再者,丙辰科亦有两入翰院者。如张汉,字月查,云南石屏人,康熙五十二年进士,授庶吉士,“散馆,授检讨,历官河南府知府。乾隆丙辰,召试博学宏词,复授检讨,官至御史。”又如于振,字鹤泉,江南金坛人,“雍正癸卯一甲第一名进士,授翰林院修撰,降补行人司司副。由户部尚书史直贻荐举(博学鸿词),授编修。”则张汉、于振分别于康熙、雍正年间曾入翰院,后出为它职,乾隆丙辰被荐举入选后,又分别担任检讨和编修,二次入翰院。
除了陆氏以上所比较的不同外,笔者又新得两点:
其一,试卷审查宽严不同。乾隆丙辰科对试卷的审查较为严苛,即使因试卷不规范也会被斥落不予录取。如厉鹗,由浙江总督程元章荐应丙辰博学鸿词科,“试题误写论在诗前,遂罢归”。又如沈德潜,应试丙辰博学鸿词科时,“失写题中字,以不合格不遇”。姚世铼,“丁巳补考,已拟进呈,以卷中涂抹过多报罢”。而康熙己未科对试卷的审查则较宽松。据《清稗类钞》载:“康熙特科读卷诸臣,依前代制科分等第,进士科分甲乙例,判作四等。拆卷日,圣祖问:‘有不完卷者,何以列在中卷?’盖严绳孙仅作一诗也。众对曰:‘以其文词可取也。’上又问:‘上二卷内有验于天者不必验于人语,无碍否?’盖彭孙遹卷也。众对曰:‘虽语滞,意圆无碍。’又问:‘赋首有或问于予日中有唯唯否否语,岂以或指朕予自指耶?’盖汪琬卷也。众对曰:‘赋体本有子虚亡是之称,大抵皆寓言,似不必有所指也。’”严、彭、汪三人最终都被康熙己未科所选取。对此,孟森先生道:“康熙已未,取士最宽,而最为后世所传述,性道、事功、词章、考据,皆有绝特之成就。”相比而言,乾隆丙辰科的严苛之风,使其遗落了诸多贤才。商衍鎏先生便云:“张廷玉主试事,托慎重之名,苛绳隘取,如淹通经史之桑调元、顾栋高、程廷祚、沈彤、牛运震、沈炳震,文章诗赋之厉鹗、胡天游、刘大櫆、沈德潜、李楷,他如裘日修、钱载等,皆一时续学能文者,俱未入选,颇失士林之厚望焉。”

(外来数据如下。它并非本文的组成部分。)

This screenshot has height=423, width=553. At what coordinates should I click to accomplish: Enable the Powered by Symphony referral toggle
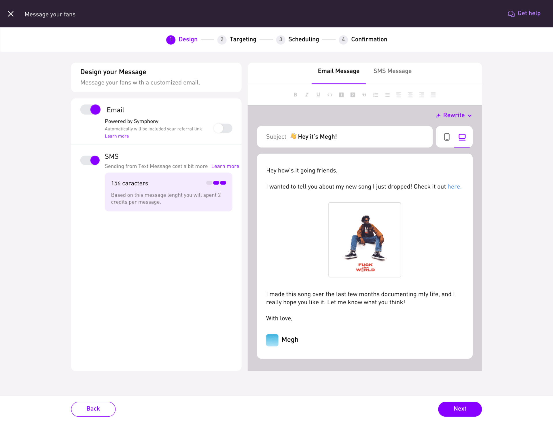tap(223, 128)
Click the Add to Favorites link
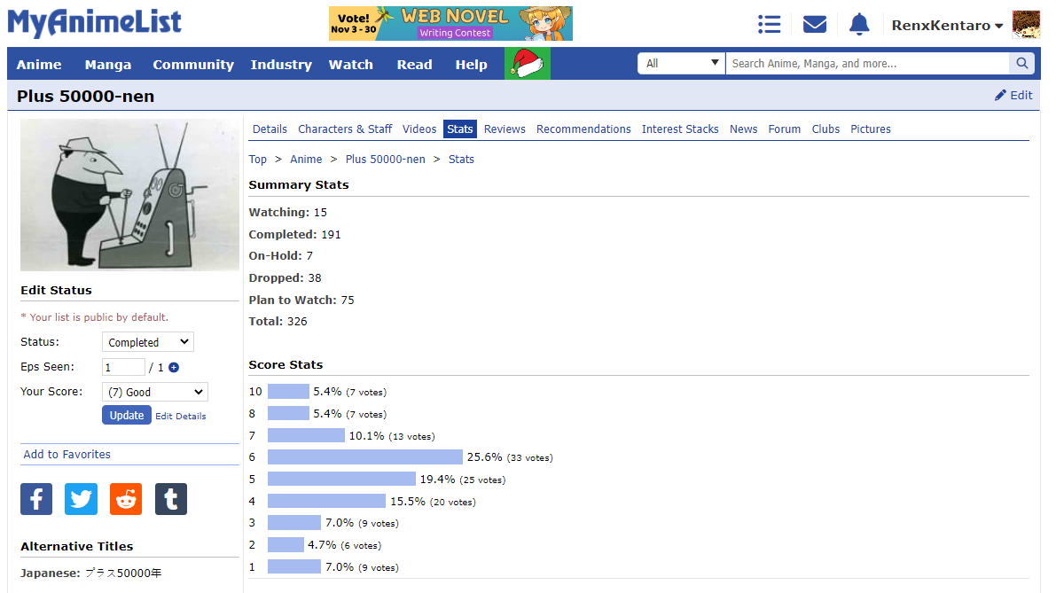This screenshot has height=593, width=1056. [67, 455]
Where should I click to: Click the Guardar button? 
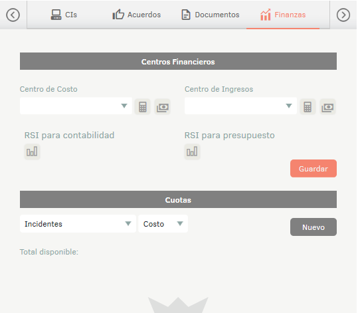pyautogui.click(x=313, y=169)
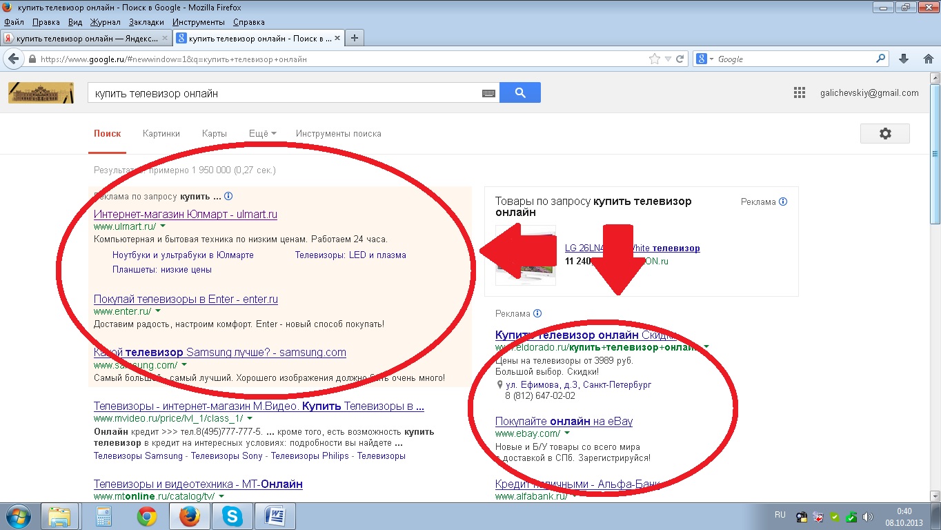This screenshot has height=530, width=941.
Task: Expand dropdown arrow next to www.ulmart.ru
Action: tap(163, 226)
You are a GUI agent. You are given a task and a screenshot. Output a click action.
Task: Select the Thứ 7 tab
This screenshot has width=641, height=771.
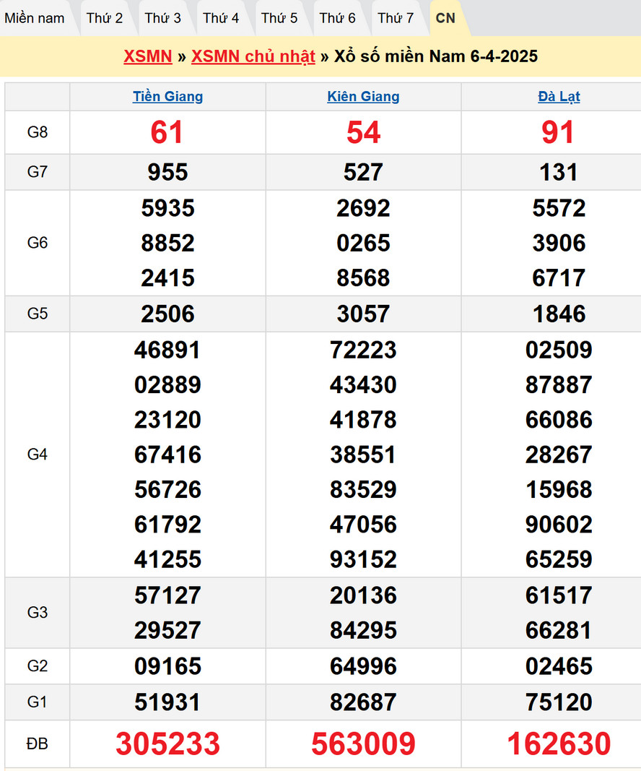click(396, 18)
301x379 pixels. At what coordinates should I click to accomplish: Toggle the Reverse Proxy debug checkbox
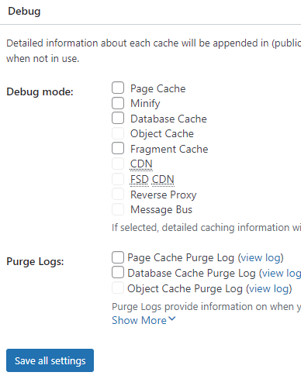point(118,194)
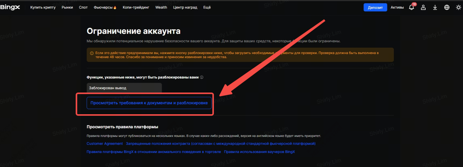Click the warning icon in orange banner

(x=92, y=53)
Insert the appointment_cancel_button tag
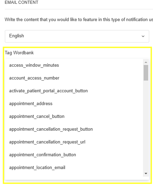The width and height of the screenshot is (153, 186). (37, 117)
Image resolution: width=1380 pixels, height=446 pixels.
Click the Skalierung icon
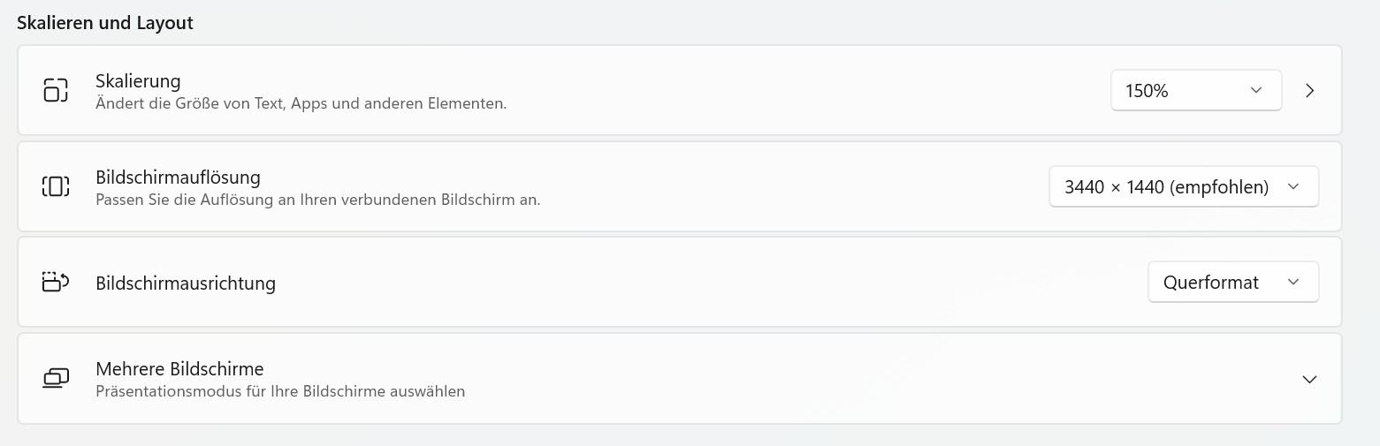coord(56,90)

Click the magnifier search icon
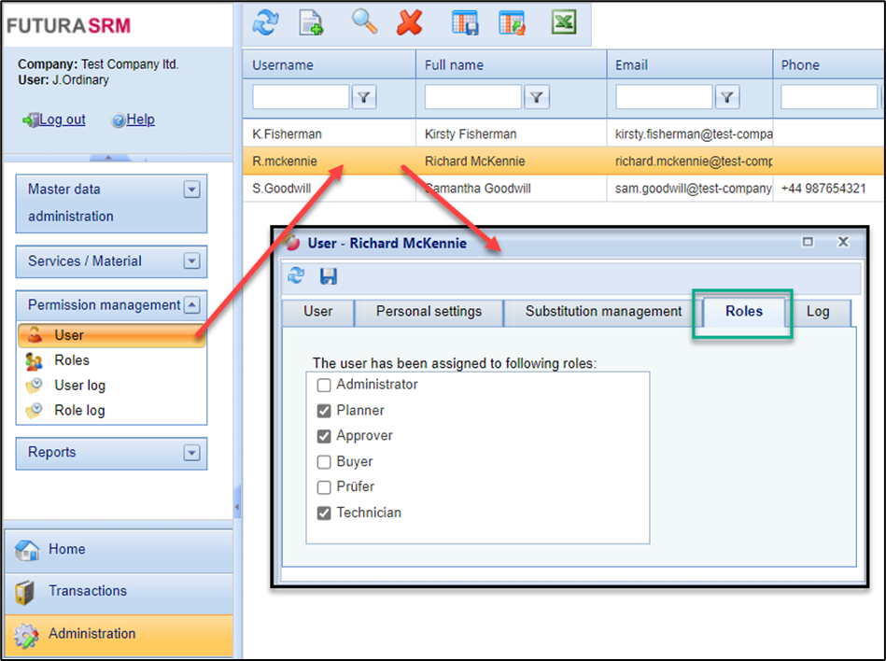tap(364, 22)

其二,对待老年征士的态度不同。康熙己未科对年老征士,无论取落,俱授职官。如杜越被荐举博学鸿儒时,年八十四,傅山年七十四,康熙帝授予二人内阁中书,以示优待,“时人叹为美授”。但乾隆丙辰科对年老征士的态度则不然。以丙辰科诸征士中最为年长的万经先生为例,其为万斯大之子,“幼即濡染家学,一切世俗之佔毕不得牵引,经学、史学俱亲承指授”,可堪称学行俱佳。其为户部侍郎赵殿最荐举乾隆丙辰博学鸿词时,年已七十有八,然吏部却因其有被革职的经历而没有允许其参加考试。据黄嗣艾《南雷学案》云:“(经)视学黔中,报政还京。忌者中之,革职,罚修通州城。”则万经先生乃因人中伤而被革职,吏部不察,失职在先。两科对待老年征士态度上的差异,实际上反映了统治者对两科政治诉求的差异。康熙帝之所以会优待老年征士,体现了其将己未博学鸿儒科作为争取明朝遗民的一种策略。当时这些年岁已高的“老师宿儒”,往往以“遗民”自居,故康熙帝借授予其官职,以示招纳。至乾隆初年,社会上的遗民思想已渐趋消弭,对年老征士的这种政治诉求也就随之而不在。
综上,笔者试对两科之异同作如下概括:
(一)两科对所取者授予的官职基本相同。康熙己未科除了授予编修、检讨外,还授予侍讲,而乾隆丙辰科则增加了庶吉士,散馆后再授予具体官职。但两科所授予的官职,皆不出翰林院范围。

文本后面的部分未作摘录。